My Mom Doesn’t Know Who Her Biological Father Is
Most people grow up with family members they know. Your immediate family is your source of love, support, and strength. You take comfort and find strength in the idea that people are who they say they are. When people say they are of a certain kinship, we tend to believe them.
“Family isn’t always blood. It’s the people in your life who want you in theirs. The ones who accept you for who you are. The ones who would do anything to see you smile, and love you no matter what.” — Anonymous
Unless you’re adopted, it’s unlikely you’ve ever questioned who your parents or grandparents are. And with websites like Ancestry, FamilySearch, My Heritage, and AncestryDNA, you can re-create your family tree with relative ease. You can even find family members you didn’t know you had.
When old bones rattle they not only talk, but tell stories of family members you may not have met, perhaps some you didn’t even know you had. When the roots of your family tree grow in different ways, you may be faced with decisions of new revelations and what they mean to for those you love.
I’m sure the person everyone says is my grandfather isn’t my grandfather. There’s a family friend who’s always been close. He’s traveled across the country on many occasions to be with my extended family. He’s celebrated births, weddings, and many meaningful events throughout my aunts’ and uncles’ lives. He’s been incredibly close to my mom.
Throughout the years, he’s taken care of her in extraordinary ways. He’s purchased for her a new washer and dryer, a grill, and a new recumbent bicycle for her when her health turned terrible. My aunts and uncles have often scratched their heads in wonder at why he takes care of her the way he does. It just doesn’t make sense. It is perplexing until you look at the past through different eyes.
Look Back at What Was to Determine What Is
Life events can change with new awareness. My Grandma, God rest her soul, was quite the dish in her day. That is to say, she was a beautiful woman.
I remember her tending to her flowers outside, wearing nothing but a tube top and shorty shorts. She wasn’t dressed much differently than we see many people dressed today, but at the time, her clothing choices would have been risqué. As sweat dripped off of her body from working in the summer heat, on occasion, he was there.
And I suppose he was also there in late nights when my Grandpa was working. Grandpa was kind to him when he was starting out in life. He was often at their home.
When one of my Uncles got married, I had a special occasion to talk with him. He’d always come close with a curious look. It was a special day for my Uncle, so my daughter and I made the trip back to the Midwest for the occasion.
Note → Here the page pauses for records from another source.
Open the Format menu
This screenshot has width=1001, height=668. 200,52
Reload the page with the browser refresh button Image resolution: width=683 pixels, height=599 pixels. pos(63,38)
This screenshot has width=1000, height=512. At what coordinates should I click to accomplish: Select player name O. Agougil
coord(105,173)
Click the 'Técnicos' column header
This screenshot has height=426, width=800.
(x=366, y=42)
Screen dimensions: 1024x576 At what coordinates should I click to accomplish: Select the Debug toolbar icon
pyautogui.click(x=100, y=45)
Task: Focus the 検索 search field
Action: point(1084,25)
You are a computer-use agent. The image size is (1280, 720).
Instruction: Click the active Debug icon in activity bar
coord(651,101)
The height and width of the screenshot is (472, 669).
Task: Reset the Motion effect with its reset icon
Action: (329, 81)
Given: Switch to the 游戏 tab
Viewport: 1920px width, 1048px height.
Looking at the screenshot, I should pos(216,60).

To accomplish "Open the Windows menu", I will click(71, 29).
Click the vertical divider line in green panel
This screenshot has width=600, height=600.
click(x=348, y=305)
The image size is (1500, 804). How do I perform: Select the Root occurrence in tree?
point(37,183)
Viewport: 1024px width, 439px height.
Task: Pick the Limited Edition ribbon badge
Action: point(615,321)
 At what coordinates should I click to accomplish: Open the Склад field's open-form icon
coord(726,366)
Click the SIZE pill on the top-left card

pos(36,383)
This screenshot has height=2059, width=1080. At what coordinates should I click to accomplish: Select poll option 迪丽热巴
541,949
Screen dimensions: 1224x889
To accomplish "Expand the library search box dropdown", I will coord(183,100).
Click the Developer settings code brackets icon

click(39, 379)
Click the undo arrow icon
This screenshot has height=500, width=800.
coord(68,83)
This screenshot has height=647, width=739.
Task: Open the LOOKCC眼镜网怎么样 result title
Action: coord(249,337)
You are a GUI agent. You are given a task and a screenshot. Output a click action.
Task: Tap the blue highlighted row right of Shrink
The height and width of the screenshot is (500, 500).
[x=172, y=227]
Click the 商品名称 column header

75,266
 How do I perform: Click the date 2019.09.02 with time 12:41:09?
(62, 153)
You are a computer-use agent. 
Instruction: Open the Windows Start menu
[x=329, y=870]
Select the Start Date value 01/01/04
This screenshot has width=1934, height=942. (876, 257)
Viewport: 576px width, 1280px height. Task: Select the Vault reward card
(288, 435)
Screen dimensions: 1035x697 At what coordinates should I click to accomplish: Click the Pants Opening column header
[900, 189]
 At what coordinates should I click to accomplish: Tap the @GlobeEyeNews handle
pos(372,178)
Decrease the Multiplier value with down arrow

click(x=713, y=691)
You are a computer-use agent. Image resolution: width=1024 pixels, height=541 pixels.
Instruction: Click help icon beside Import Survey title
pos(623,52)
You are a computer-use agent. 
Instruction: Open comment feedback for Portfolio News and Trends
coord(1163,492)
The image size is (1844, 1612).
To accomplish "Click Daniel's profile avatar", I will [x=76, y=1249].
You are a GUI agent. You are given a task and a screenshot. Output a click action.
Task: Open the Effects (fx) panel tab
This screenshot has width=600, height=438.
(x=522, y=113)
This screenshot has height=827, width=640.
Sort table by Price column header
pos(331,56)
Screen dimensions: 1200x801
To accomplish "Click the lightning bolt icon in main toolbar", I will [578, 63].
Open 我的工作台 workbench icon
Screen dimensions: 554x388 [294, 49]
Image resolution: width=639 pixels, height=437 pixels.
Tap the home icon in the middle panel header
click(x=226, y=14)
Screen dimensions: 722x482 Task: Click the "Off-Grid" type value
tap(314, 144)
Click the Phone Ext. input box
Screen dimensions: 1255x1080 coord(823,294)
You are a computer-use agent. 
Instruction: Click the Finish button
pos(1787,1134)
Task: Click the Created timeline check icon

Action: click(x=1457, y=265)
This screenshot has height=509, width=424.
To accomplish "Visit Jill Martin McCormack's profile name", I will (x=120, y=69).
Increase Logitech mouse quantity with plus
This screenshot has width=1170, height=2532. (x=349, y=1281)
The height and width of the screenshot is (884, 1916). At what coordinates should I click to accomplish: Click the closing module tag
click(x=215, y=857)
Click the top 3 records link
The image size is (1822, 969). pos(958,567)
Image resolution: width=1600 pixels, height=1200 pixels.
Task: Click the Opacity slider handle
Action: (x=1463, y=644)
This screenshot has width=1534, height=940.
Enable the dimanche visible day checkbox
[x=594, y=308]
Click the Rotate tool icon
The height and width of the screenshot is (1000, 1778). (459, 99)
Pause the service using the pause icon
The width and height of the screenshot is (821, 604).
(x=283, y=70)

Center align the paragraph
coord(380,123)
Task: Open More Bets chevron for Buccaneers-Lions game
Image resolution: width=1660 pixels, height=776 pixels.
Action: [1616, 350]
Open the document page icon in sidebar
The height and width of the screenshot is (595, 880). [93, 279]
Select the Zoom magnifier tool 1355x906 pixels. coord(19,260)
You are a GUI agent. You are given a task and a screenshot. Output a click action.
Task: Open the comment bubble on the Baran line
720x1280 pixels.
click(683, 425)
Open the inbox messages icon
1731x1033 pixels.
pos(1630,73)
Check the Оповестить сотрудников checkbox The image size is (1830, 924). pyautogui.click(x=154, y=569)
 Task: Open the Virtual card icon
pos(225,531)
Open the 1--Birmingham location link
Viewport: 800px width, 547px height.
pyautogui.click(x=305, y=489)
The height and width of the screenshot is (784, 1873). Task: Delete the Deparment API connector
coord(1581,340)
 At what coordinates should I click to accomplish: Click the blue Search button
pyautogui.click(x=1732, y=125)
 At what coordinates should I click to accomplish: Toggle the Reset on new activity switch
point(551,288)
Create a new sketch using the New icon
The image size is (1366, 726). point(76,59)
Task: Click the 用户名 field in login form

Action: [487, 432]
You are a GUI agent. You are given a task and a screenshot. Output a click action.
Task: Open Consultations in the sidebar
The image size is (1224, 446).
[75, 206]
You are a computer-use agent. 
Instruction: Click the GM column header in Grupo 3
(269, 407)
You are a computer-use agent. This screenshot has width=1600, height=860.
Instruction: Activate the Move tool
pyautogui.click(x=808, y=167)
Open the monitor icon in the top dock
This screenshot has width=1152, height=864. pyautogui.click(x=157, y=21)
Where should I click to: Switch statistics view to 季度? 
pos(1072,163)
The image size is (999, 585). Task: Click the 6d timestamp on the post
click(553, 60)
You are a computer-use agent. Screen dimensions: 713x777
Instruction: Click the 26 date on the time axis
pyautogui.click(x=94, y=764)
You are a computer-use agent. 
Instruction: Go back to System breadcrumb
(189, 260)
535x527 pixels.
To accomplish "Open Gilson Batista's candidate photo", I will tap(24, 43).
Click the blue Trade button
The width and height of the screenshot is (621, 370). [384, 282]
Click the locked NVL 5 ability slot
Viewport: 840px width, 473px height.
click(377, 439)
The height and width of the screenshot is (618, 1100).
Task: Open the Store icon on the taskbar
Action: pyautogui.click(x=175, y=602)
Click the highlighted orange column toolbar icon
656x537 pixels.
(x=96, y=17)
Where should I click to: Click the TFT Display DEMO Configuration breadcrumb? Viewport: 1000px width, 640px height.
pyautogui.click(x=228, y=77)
He came all the way from Florida. We enjoyed each other’s conversation, and he delighted in my daughter. She, of course, is his great-granddaughter.
We spoke of mom’s bad health, and he wanted me to tell him how she was, really. For some reason, I looked into his warm eyes and told him everything he wanted to know. I told him about her disappearing blood and how none of her brothers and sisters have the same blood type. And about the weird blood condition she has that no one else, including Grandma, has.
His eyes flashed with a mix of anger and recognition when I mentioned Factor V Leiden. “I have that,” he whispered in my ear. He asked what blood type mom is. “Mom has O blood,” I said. We talked about the positive attributes of having universal blood. And he wanted to be double sure that no one else in the family had O blood. No one. Not Grandma, Grandpa, or any of mom’s brothers or sisters. It’s been a while since sixth-grade science class, but I haven’t met a Punnett Square that allows A and B blood to cross with a result that yields O blood.
He shook his head as he said, “We should have aborted it as we talked about.”
“I wouldn’t be here if you had. Are you my Grandpa?” He held my hands, and we talked for a good while about our family, who I married, and how he could keep in touch. Sometimes you feel a bond with people that you can’t explain away. There was something warm and loving about him, and I wanted more of that feeling.
Feel a Connection that Won’t Quit
We have kept in touch periodically for over a decade. A couple of years ago, we even found ourselves residing in the same hometown and renewed our email chats. Life got busy for me, and his wife was ill. I kept my distance, not wanting to hurt his family, and we still had our emails.
I felt him die.
I can’t explain how these connections work, but I knew he died. My heart hurt, and somehow he was on my mind. I even said his name out loud as tears welled up in my eyes. I pulled my phone from my pocket to search the calendar for any special dates. Was it his birthday? No. It was a couple of days before my Dad’s birthday, which is probably why I remember the date so clearly. Nothing makes sense about these feelings. Why today? Why now? What was so special about the early afternoon of March 10th?
It wasn’t until later that I learned he died that day. His son answered my email a few months later with the news that his father had passed. I was blessed by his son’s account of the peaceful moments that both of his sons held his hands as he slipped from this earth. And as he breathed his last breath, I felt in my being that my Grandpa died.
The past and the future can take strange turns. As my mom is in the hospital again, I wonder if I should submit DNA to one of those sites to prove what I know is true. Should I introduce her to her dad before she dies, or let her live her last moments in the lies that have been created for her?
And for you, I have this question: Do you know who your family members are? And if the roots of your family tree grew to include new people, would you want to know?